The words I have in mind are aghast, bamboozled, bewildered,
flustered, rattled, uncanny, weirded-, and zoned out—all produced, in
unalphabetical sequence, when I got to wondering about the meaning of bamboozled.
These words are linked in turn to 1) ghosts, 2) baboons, 3)
wilderness, 4) bustling around, 5) noise, 6) knowledge (its absence), 7) fate,
and 8) drugs. My source for dispelling my perplexity is the Online Etymology
Dictionary—except for the last two.
Aghast means to be
terrified in Old English, the verb being gaestan
which itself is derived from gaest,
read ghost or spirit. The word is still very much with us, but ghosts are
rarely involved. A quick search yielded two recent headlines: Was Norman
Rockwell gay? Family aghast at biography; Kashmir Lawyers Aghast Over
Conditions of Kishtwar Jail Inmates.
Bamboozle seems to
be a word welded together from the Scottish word for “to perplex,” bombaze, and the French embabouiner, meaning “to make a baboon
of.” The Scotts, here, seem to me to have the greater voices since, to be
bamboozled, is to be bewildered—a
word derived from the feeling of being lost in the wilds.
To be flustered
has its origins in excessive activity—a kind of fuss, stir, or commotion. It
comes from Scandinavian sources, as in the Icelandic flaustra, “to bustle.” The
word came to be linked to activity while being under the influence of drink—but
that original meaning has been widened to being agitated by something which is
never altogether pleasant.
To be rattled is
to be distracted, by noise or commotion, thus related to being flustered.

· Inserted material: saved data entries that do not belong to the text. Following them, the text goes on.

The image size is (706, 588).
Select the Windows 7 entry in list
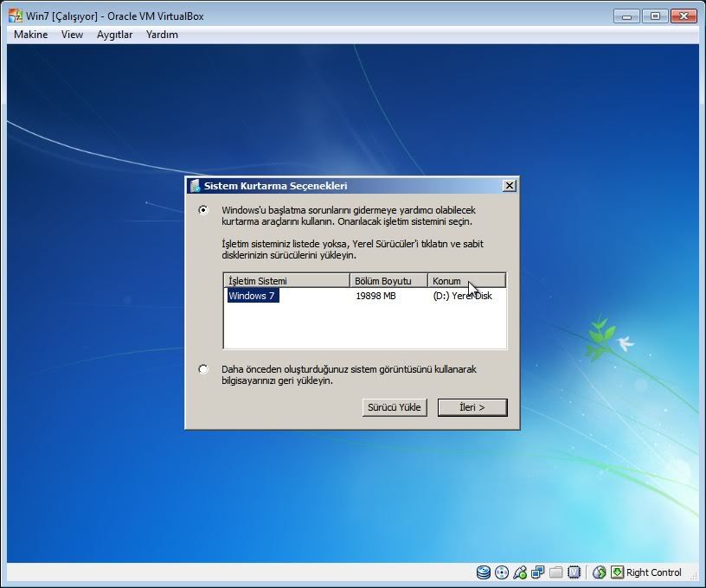click(253, 296)
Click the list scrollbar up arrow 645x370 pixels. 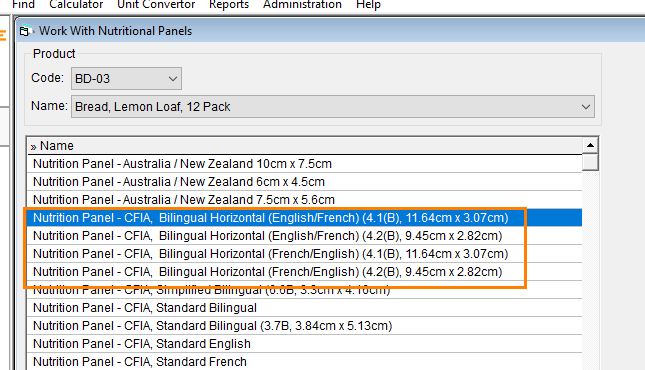[x=590, y=145]
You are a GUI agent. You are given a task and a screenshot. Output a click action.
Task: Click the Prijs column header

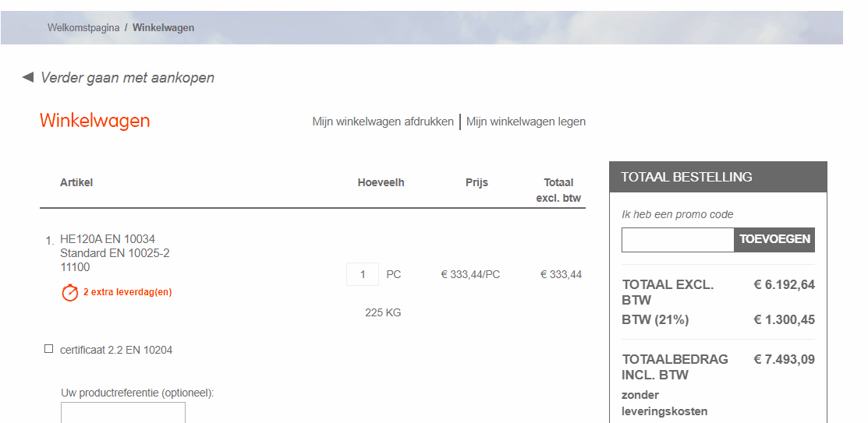[477, 182]
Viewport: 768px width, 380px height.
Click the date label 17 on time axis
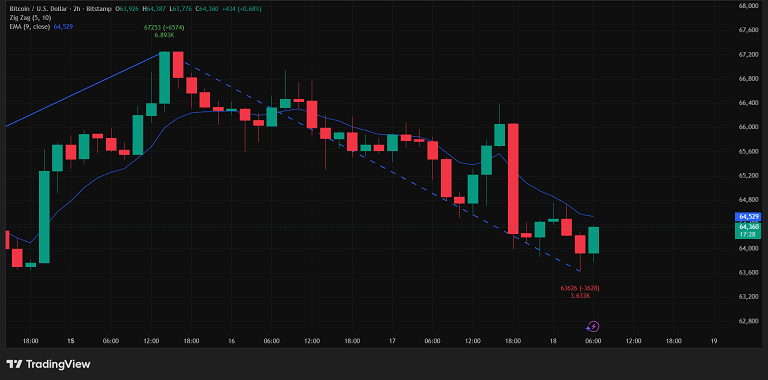click(392, 341)
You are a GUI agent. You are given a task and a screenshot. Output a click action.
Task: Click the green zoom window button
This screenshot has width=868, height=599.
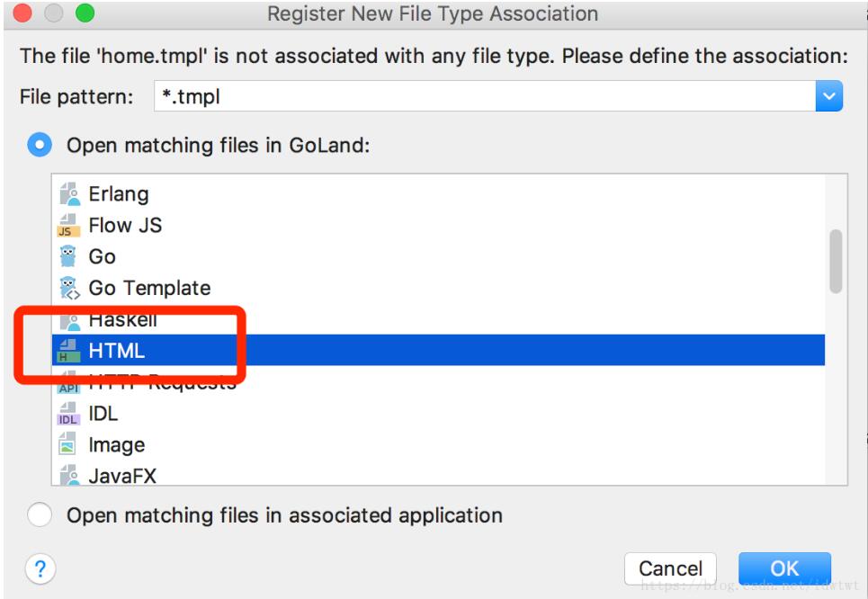coord(85,13)
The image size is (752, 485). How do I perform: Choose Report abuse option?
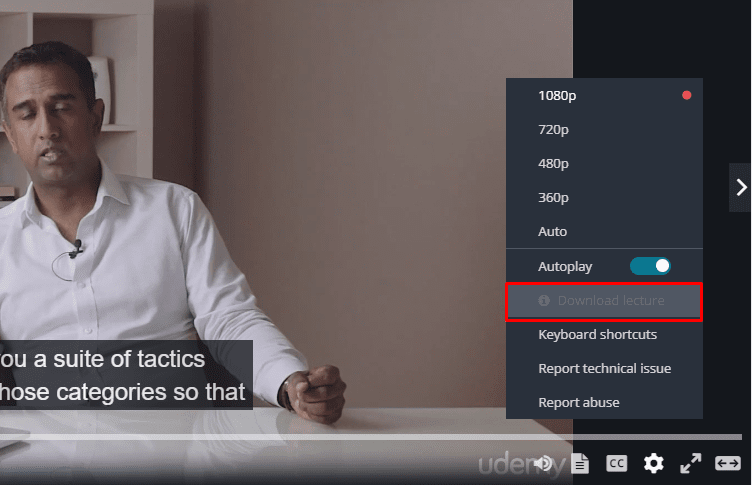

Rattled is what I always am when I see bright lights, men, and guitars and my
flustered finger can’t find the mute button fast enough. Uncanny, curiously, is simply the state in which effective
knowledge is denied us—thus when the supernatural intrudes. Canny is to be knowing and therefore
careful; but if ghosts appear or strange noises rattle us in the dark—and we’re
therefore aghast—why then, in retrospect, we’ll describe the situation as
uncanny—because we didn’t know what to do.
Low on the list but not yet last, being weirded out is defined for me by our Dictionary of American Slang (DAS) (2007 and therefore, presumably,
quite obsolete): it describes weird out
as “To become or make hallucinatory or intoxicated; to feel a loss of reality
because of a strange experience.” That’s the modern take. Back in the Long Ago weird meant fate, as in the
Proto-Germanic wurthis. Then, as now,
I would insist, what comes around and then goes around in turn is often quite
enough to weird us out. And that is
fate.
Zoned out? DAS describes that condition as “Intoxicated
with narcotics: HIGH.” Yes. We are in Orwell age of 1984, where HIGH means LOW. And if you’re missing a word for
confusion starting with C, confusion
will do. And if you’re missing an S, zoned out can also be spaced out—lifted high by the same fuel.